Prompt A |
Decide whether each statement agrees with the journal profile. Answer yes or no, and quote the profile's deciding words.
(i) The journal comes out four times a year.
(ii) Margaret Chisolm is affiliated with Johns Hopkins University.
(iii) The journal was established in 1989.
Prompt B | According to the journal profile, on whose behalf does Taylor & Francis publish the journal?
Prompt C | Pick up the journal profile after its final sentence and continue it.

International Review of Psychiatry
- Discipline: Psychiatry, psychology
- Language: English
- Edited by: Dinesh Bhugra; Margaret Chisolm;

Publication details
- History: 1989–present
- Publisher: Taylor & Francis on behalf of the Institute of Psychiatry
- Frequency: Bimonthly
- Impact factor: 2.240 (2016)

Standard abbreviations
- ISO 4: Int. Rev. Psychiatry

Indexing
- ISSN: 0954-0261 (print) 1369-1627 (web)
- OCLC no.: 226001786

Links
- Journal homepage; Online access; Online archive;

= International Review of Psychiatry =

The International Review of Psychiatry is a bimonthly peer-reviewed medical journal published by Taylor & Francis on behalf of the Institute of Psychiatry (King's College London). The editors-in-chief are Dinesh Bhugra (Institute of Psychiatry/Maudsley Hospital) and Margaret Chisolm (Johns Hopkins University). The journal was established in 1989.

Saved entries:
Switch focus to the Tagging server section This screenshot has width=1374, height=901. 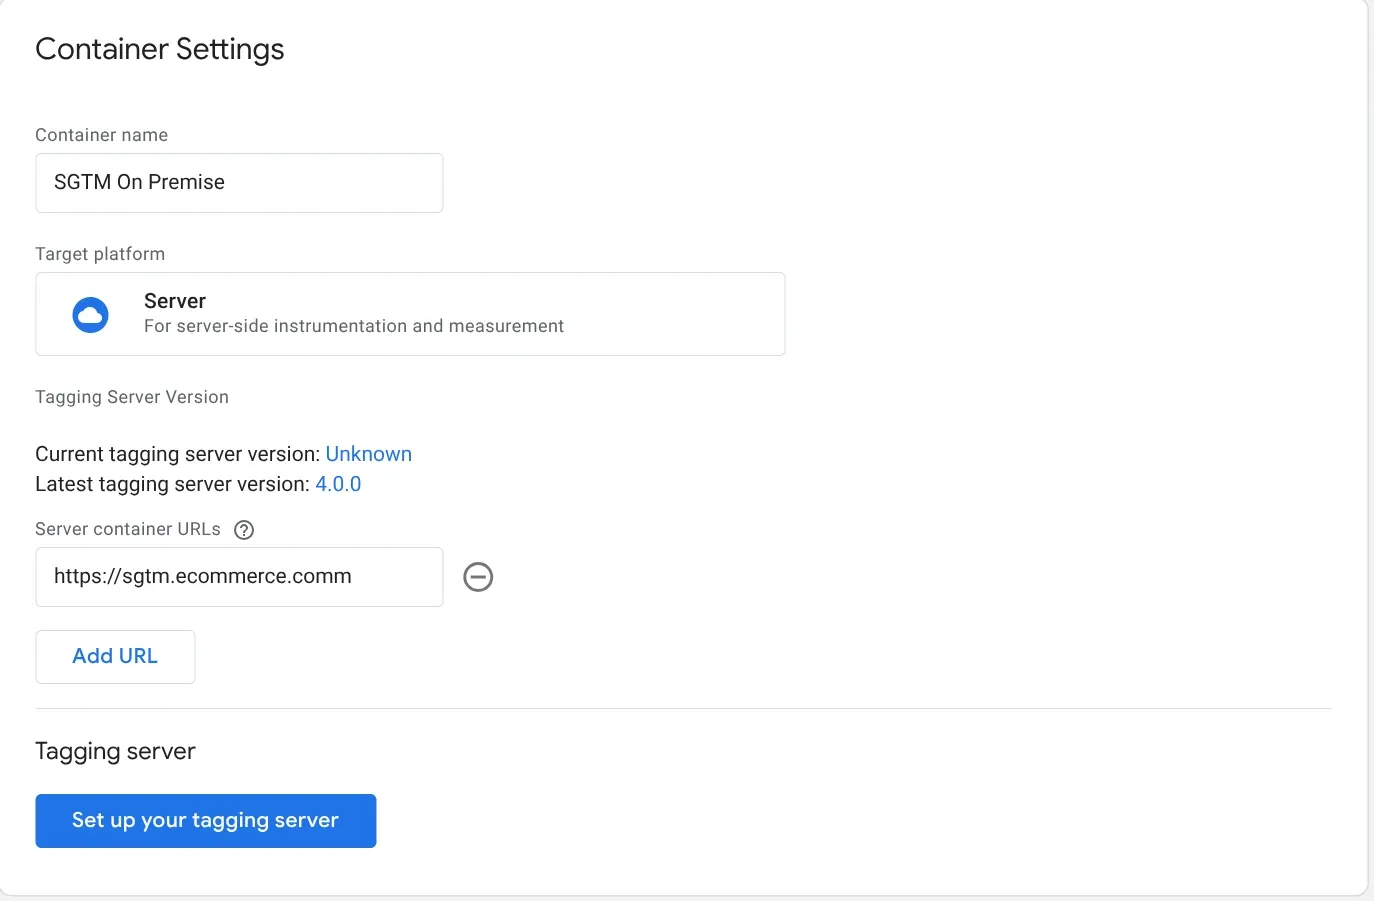[115, 751]
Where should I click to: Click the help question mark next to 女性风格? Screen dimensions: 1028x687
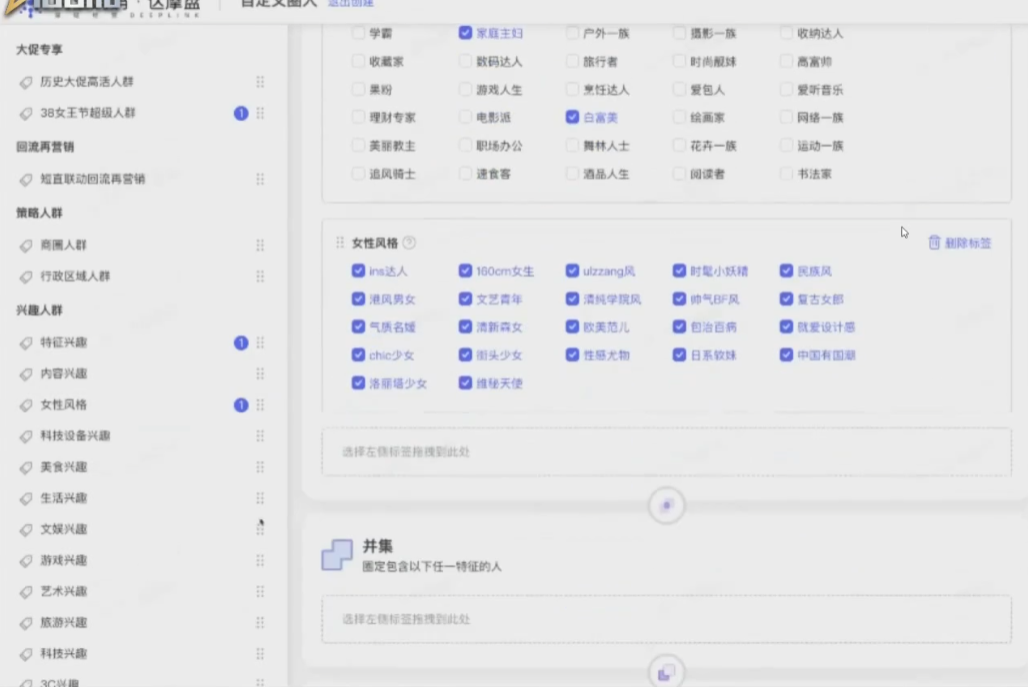tap(409, 243)
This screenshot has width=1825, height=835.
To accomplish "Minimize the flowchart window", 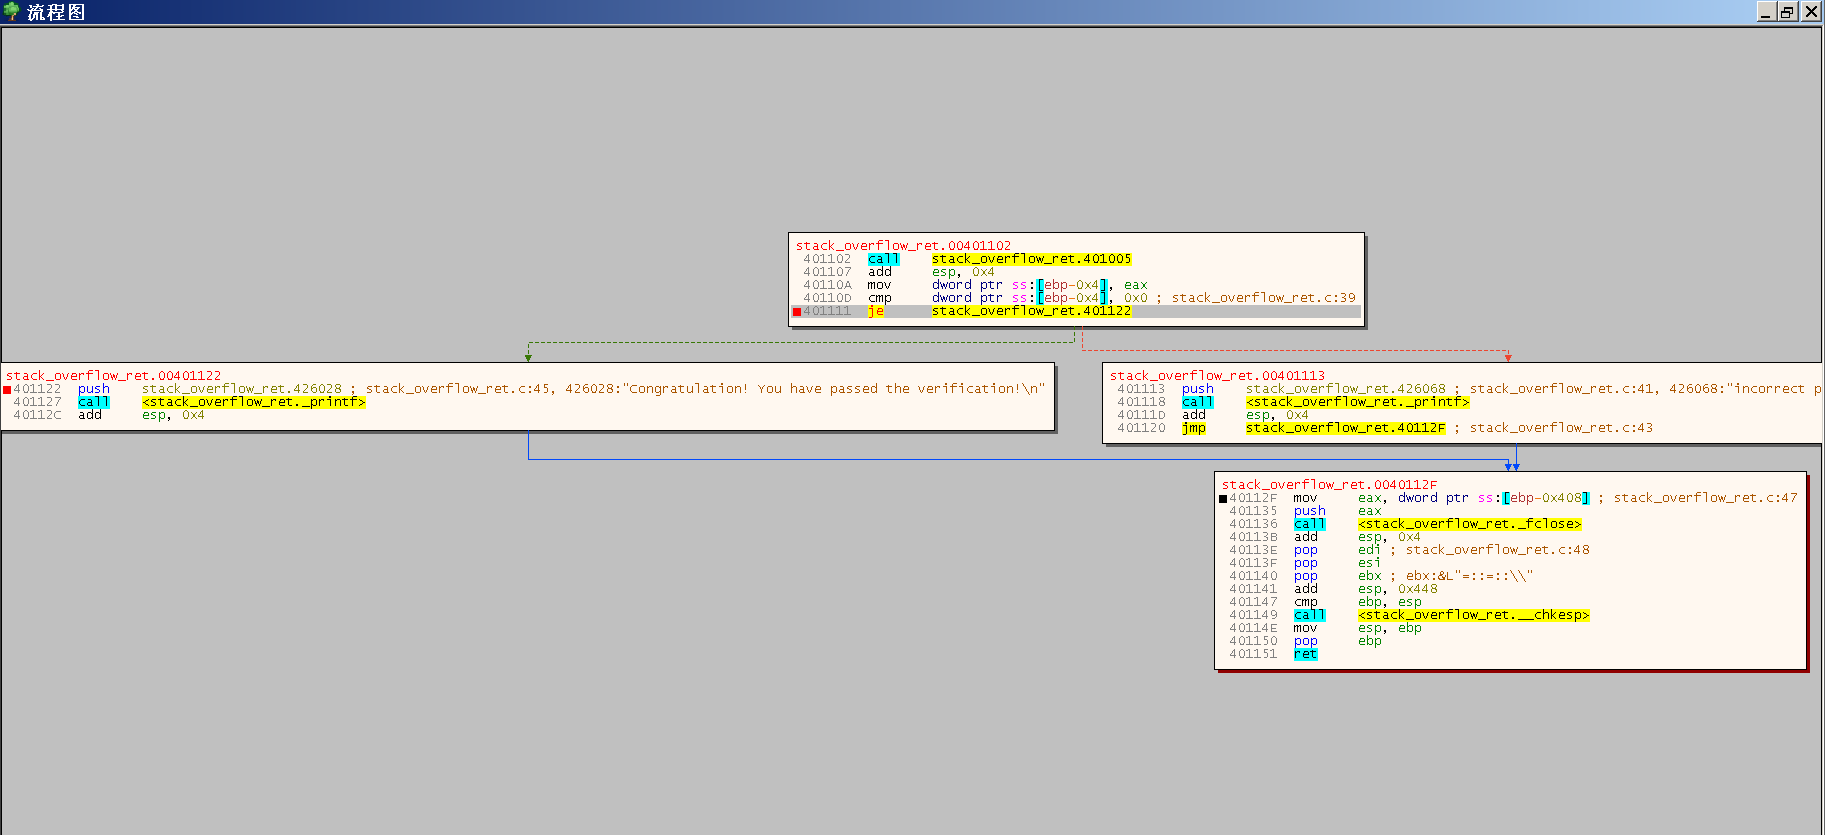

Response A |
(i) No: "Frequency: Bimonthly"
(ii) Yes: "Margaret Chisolm (Johns Hopkins University)"
(iii) Yes: "The journal was established in 1989."

Response B | The Institute of Psychiatry (King's College London).

Response C |
== Abstracting and indexing ==
The journal is abstracted and indexed in:

- Applied Social Science Index and Abstracts
- BIOSIS Previews
- Current Contents/Social and Behavioural Sciences
- Embase/EMCare
- Index Medicus/MEDLINE/PubMed
- PsycINFO/Psychological Abstracts
- Scopus
- Social Sciences Citation Index
- Sociological Abstracts
- Studies on Women and Gender Abstracts

According to the Journal Citation Reports, the journal has a 2016 impact factor of 2.240.